● Given passage
The painting, his only literally theatrical work, left no doubt of Sargent’s love of her artistry in that powerful moment in the play—her moment—in addition to his own power.
The brilliance of the work was recognized at once. It went on exhibit in London in May of 1889, at the New Gallery. The critic for the London Times said that to stand before it was “to enter a new world altogether.”
The painter has deliberately chosen a costume which taxes his power to the uttermost … and a moment when the intensity of the emotions displayed might well daunt the boldest attempt in art to realize them. … The face is pallid as death and on it the artist has striven to express the meeting point and clash of two supreme emotions of ambition and of the sense of crime accomplished and moral law thrown down.
It was, said The Times, certain to be the most discussed painting of the year, and “without exception the most ambitious picture of our time.”
CHAPTER FOURTEEN
AU REVOIR, PARIS!
But coming here has been a wonderful experience, surprising in many respects, one of them being to find how much of an American I am.
—AUGUSTUS SAINT-GAUDENS
I
No particular notice was taken of the small elderly gentleman strolling with the younger woman on the rue de la Paix and in the garden of the Palais Royal. No heads turned, no one responded to his characteristic smile with a sign of recognition.
At home in Boston everybody knew who he was. In London in recent weeks, he had been a center of attention at grand dinners, warmly greeted by the prime minister, dukes and earls and literary notables like Robert Browning and Oscar Wilde. He had been given a party by the Royal College of Surgeons and received honorary degrees from all three of Britain’s greatest centers of learning: Oxford, Cambridge, and Edinburgh.
But in the Paris he so loved, he knew “not a soul” and no one knew him. As he would write, “Our most intimate relations were with the people of the hotel,” and given his amiable outlook, this was perfectly acceptable.
At the peak of summer 1886, seventy-seven-year-old Oliver Wendell Holmes, Sr., had returned to Europe accompanied by his widowed daughter, Amelia, on what he called a “Rip Van Winkle experiment,” a trip he had long promised himself. Fifty years earlier, he had left the France of Louis-Philippe and François Guizot. Now nearly all his Boston comrades from those earlier Paris days, his fellow “medicals,” fellow poets and authors, were gone. Mason Warren, Charles Sumner, Ralph Waldo Emerson, even Thomas Appleton and Henry Longfellow, were all dead. Of those close companions who had sat with him through lectures by Dupuytren or followed the legendary Dr. Louis on his hospital rounds, only Henry Bowditch remained.

● What is expected
Condense the excerpt's paragraph that begins "At the peak of summer 1886" into a shorter paragraph that keeps its main facts. The records are separate material and have no connection to the excerpt.

● Dataset records
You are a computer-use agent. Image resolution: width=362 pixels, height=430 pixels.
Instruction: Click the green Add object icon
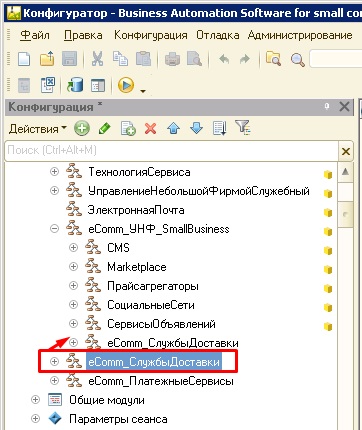click(x=82, y=128)
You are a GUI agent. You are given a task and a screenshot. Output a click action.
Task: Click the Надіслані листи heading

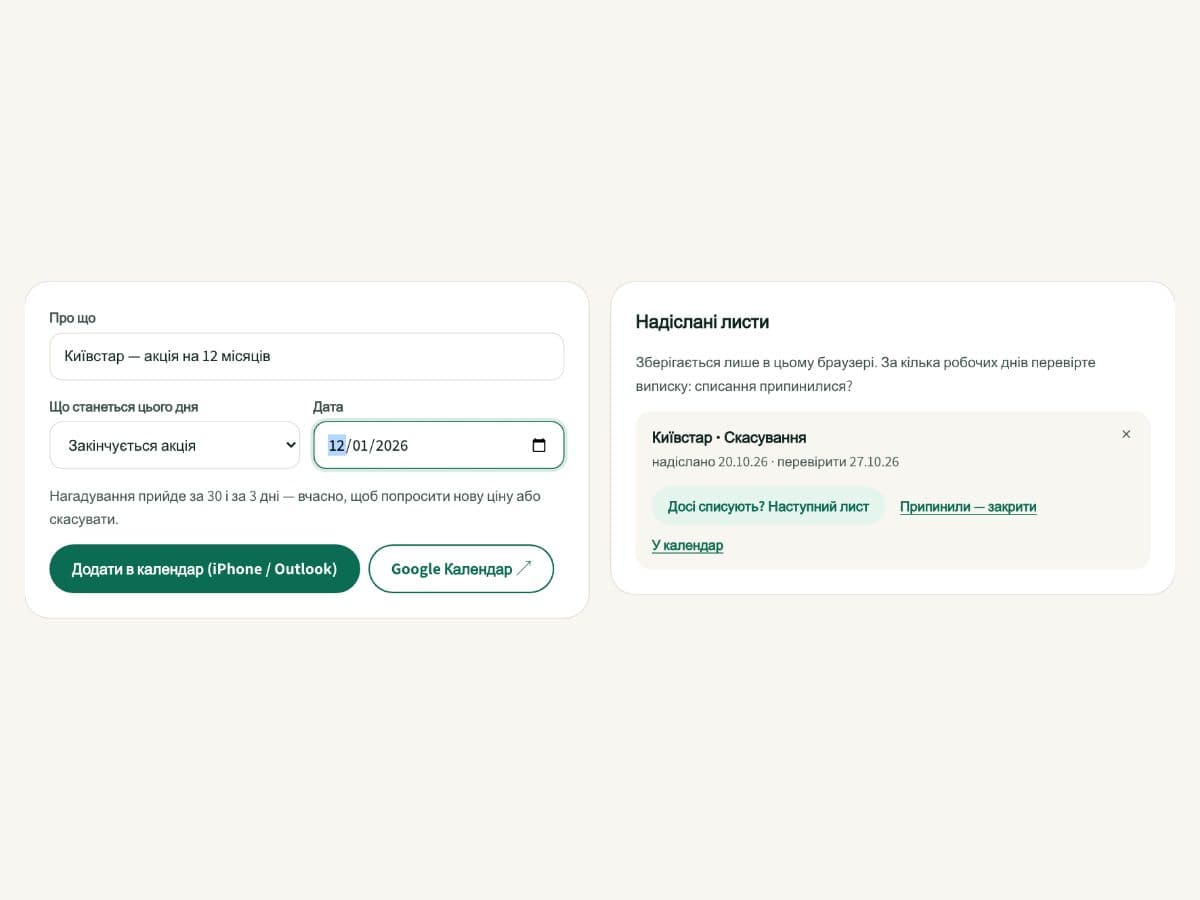(x=702, y=322)
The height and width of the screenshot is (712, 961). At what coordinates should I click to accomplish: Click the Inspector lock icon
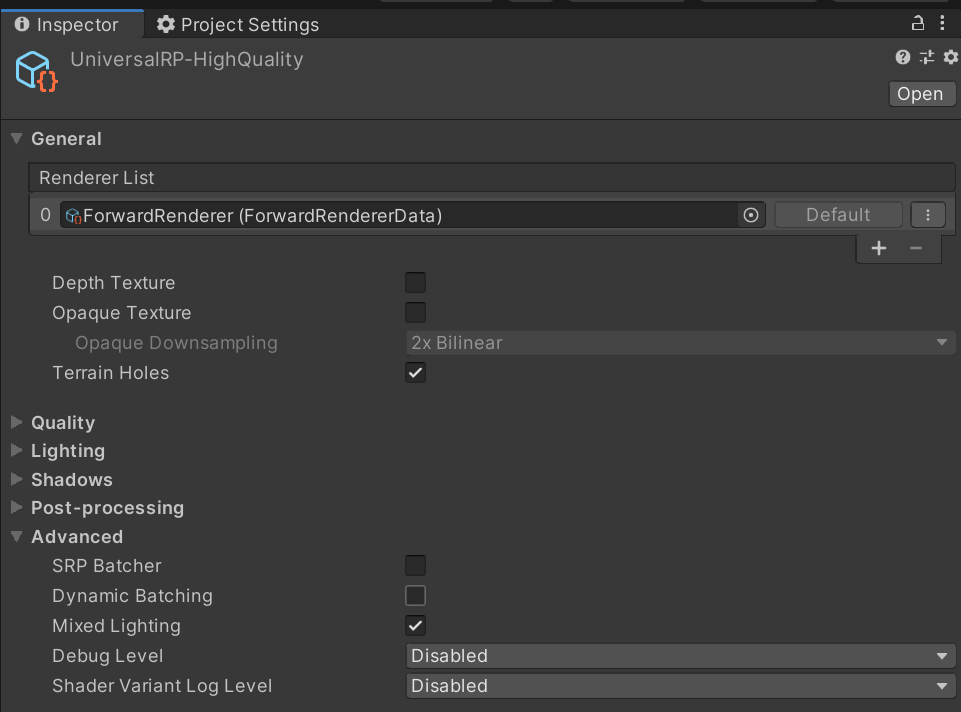[917, 24]
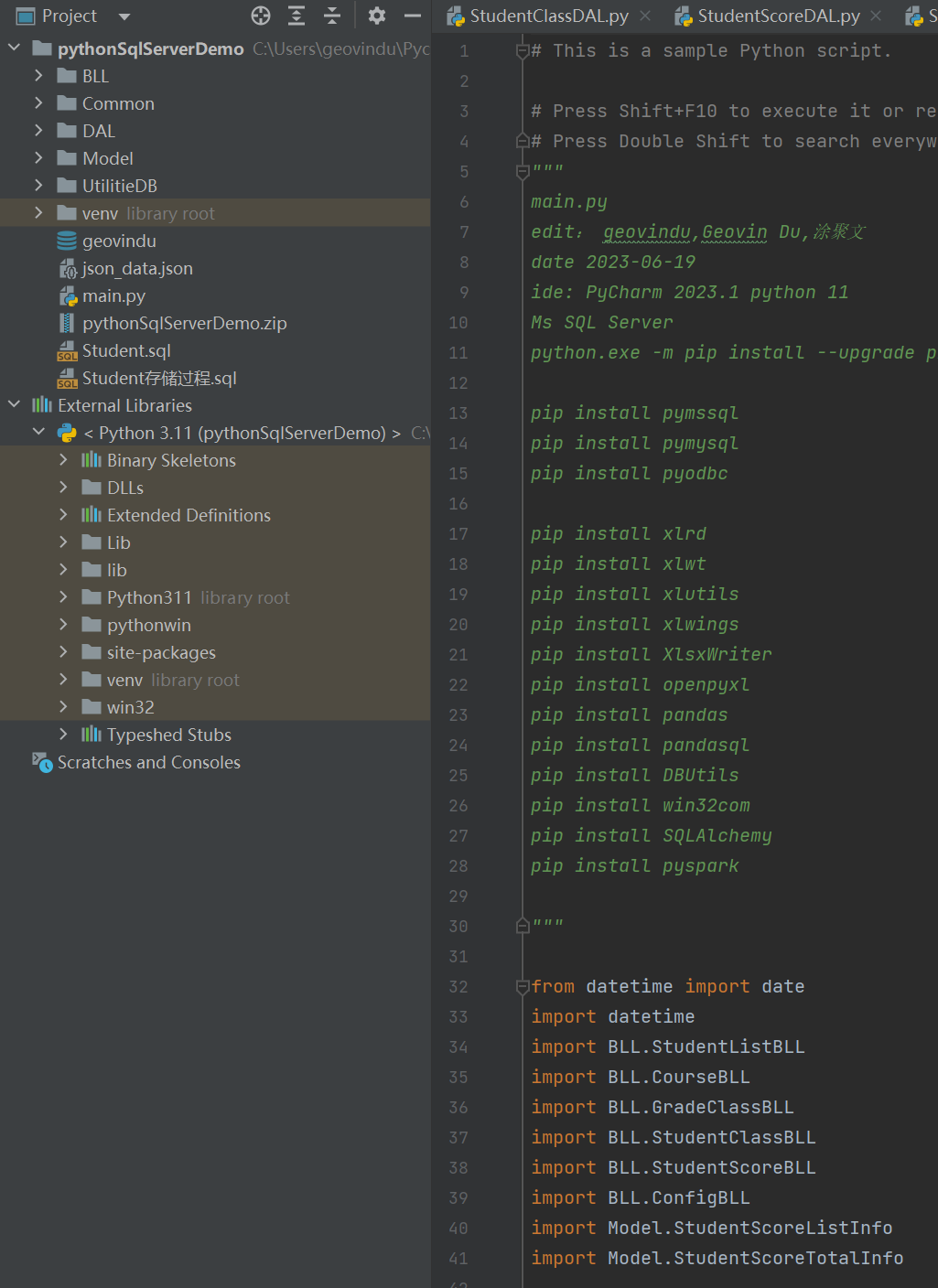Close the StudentClassDAL.py tab
Image resolution: width=938 pixels, height=1288 pixels.
(645, 16)
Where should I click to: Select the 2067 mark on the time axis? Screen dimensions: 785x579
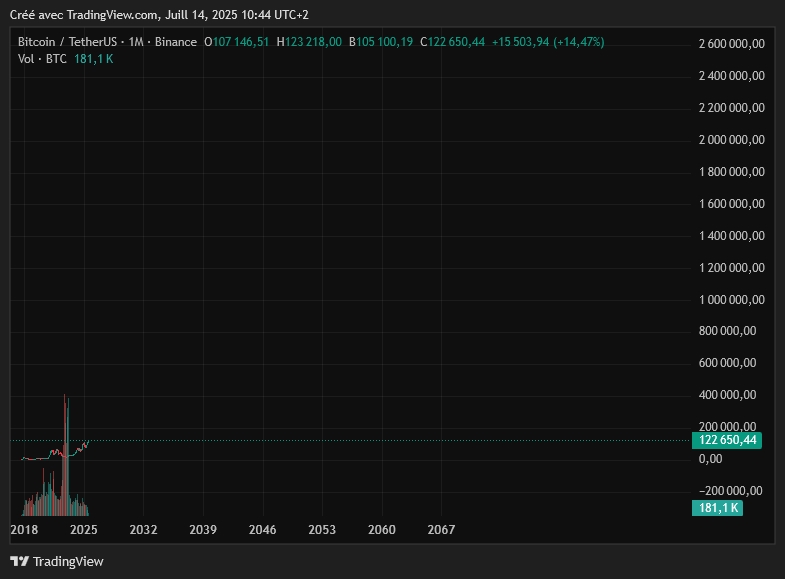(x=441, y=529)
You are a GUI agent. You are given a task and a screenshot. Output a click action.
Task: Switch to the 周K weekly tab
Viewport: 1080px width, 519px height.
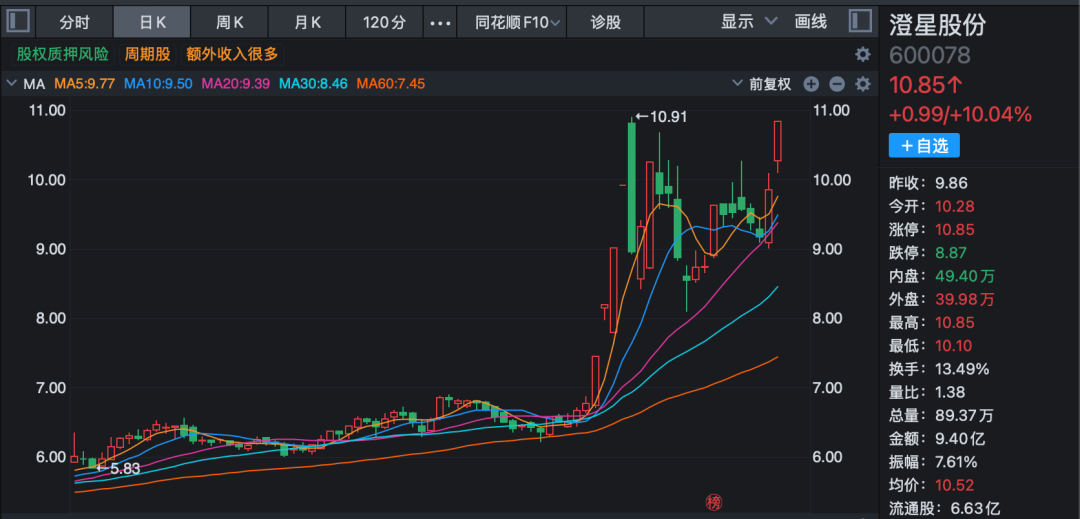point(231,21)
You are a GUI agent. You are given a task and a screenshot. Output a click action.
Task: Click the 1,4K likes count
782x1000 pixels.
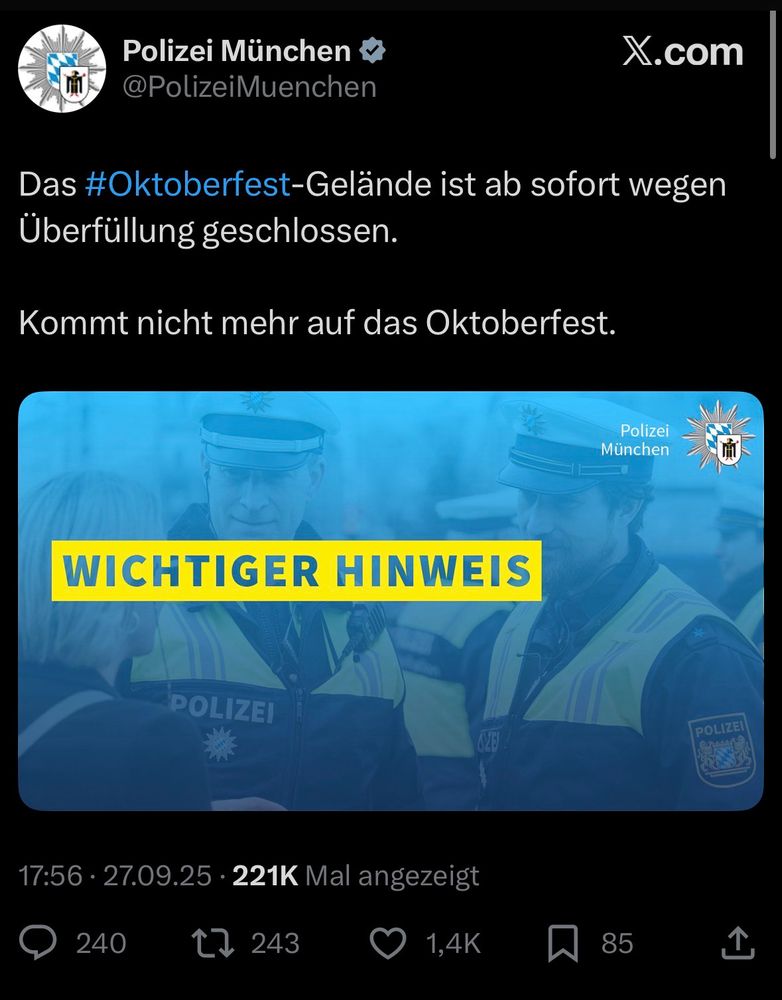pyautogui.click(x=453, y=943)
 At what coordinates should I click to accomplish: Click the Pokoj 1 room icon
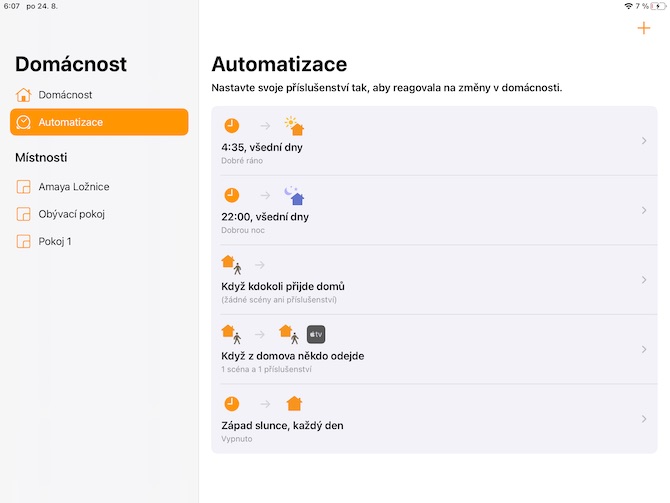tap(23, 241)
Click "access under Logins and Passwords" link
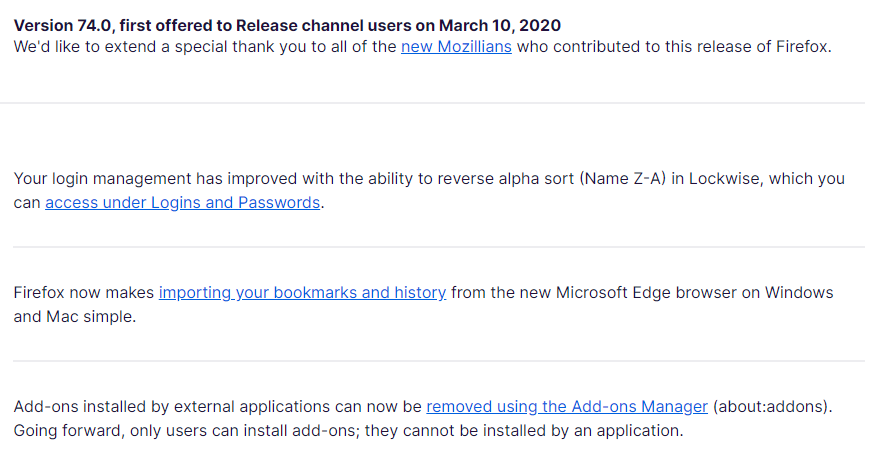The height and width of the screenshot is (461, 873). click(182, 203)
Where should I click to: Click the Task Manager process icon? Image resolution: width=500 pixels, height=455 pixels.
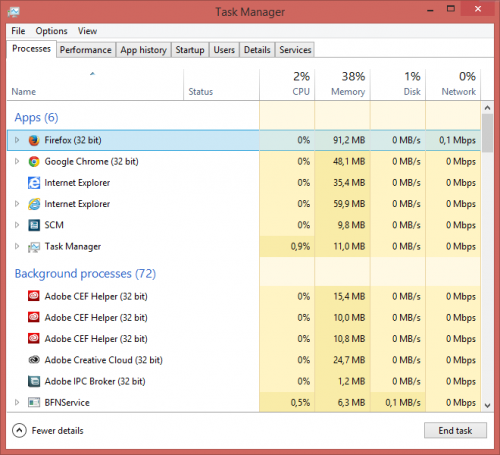tap(34, 247)
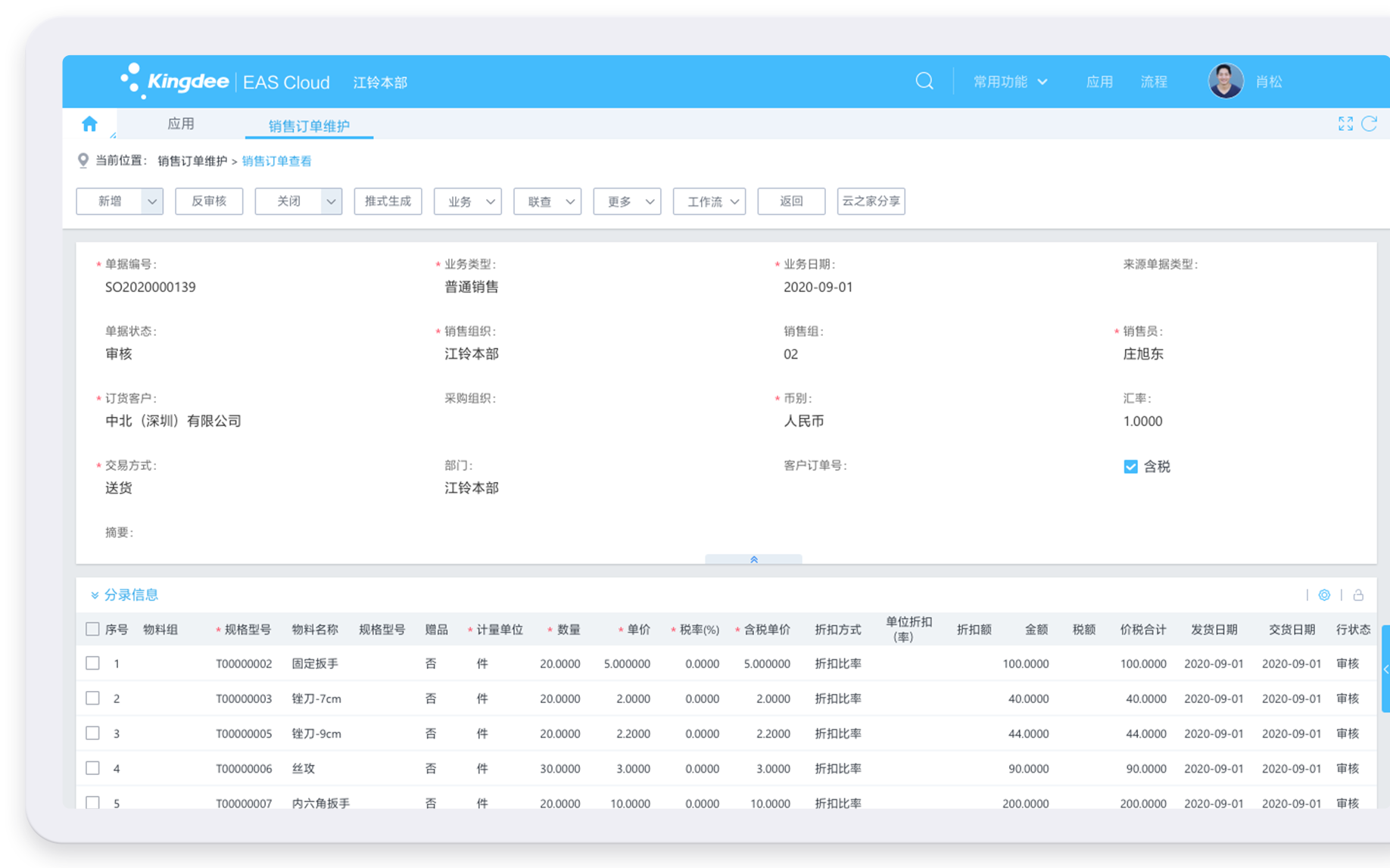Click the 云之家分享 button
Image resolution: width=1390 pixels, height=868 pixels.
pos(871,201)
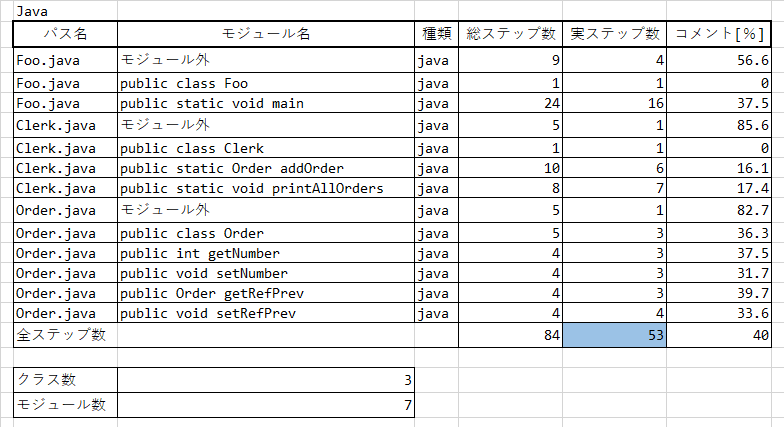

● Reply to the task
In summer 1886, Oliver Wendell Holmes, Sr., then seventy-seven, returned to Europe with his widowed daughter, Amelia, on a long-promised trip he called a "Rip Van Winkle experiment." He had left the France of Louis-Philippe and François Guizot fifty years earlier. Nearly all his Boston companions from those Paris days were now dead, among them Mason Warren, Charles Sumner, Ralph Waldo Emerson, Thomas Appleton, and Henry Longfellow. Of those who had heard Dupuytren lecture or followed Dr. Louis on his hospital rounds with him, only Henry Bowditch remained.